Show all lines below holding the string "agent".

[Collected data]
=-=-=-=-=

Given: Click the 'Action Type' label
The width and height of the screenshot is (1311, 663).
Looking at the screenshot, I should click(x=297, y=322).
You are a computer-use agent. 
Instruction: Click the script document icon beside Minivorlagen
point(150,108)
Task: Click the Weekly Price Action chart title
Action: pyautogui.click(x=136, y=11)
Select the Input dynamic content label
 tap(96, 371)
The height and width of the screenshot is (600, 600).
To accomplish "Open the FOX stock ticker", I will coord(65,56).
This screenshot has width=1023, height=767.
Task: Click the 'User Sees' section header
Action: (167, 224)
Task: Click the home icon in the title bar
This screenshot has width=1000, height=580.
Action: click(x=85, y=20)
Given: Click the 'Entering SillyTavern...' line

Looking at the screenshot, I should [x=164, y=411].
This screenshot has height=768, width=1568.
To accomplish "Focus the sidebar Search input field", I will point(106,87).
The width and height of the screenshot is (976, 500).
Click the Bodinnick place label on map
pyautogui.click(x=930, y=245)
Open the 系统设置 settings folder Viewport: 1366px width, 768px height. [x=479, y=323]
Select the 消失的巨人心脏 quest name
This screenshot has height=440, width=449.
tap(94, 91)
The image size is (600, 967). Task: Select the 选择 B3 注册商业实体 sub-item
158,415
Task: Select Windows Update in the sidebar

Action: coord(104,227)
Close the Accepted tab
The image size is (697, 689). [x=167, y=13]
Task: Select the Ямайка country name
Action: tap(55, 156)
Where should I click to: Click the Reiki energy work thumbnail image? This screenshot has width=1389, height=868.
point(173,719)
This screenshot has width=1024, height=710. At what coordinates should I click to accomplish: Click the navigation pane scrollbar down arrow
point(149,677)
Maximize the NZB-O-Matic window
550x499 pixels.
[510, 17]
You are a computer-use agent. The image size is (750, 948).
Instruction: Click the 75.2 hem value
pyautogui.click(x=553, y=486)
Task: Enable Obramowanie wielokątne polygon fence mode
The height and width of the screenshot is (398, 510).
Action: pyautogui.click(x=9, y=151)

=-=-=-=-=

| Solution to the problem |
You are a computer-use agent. 
You are a computer-use agent. The image size is (750, 948).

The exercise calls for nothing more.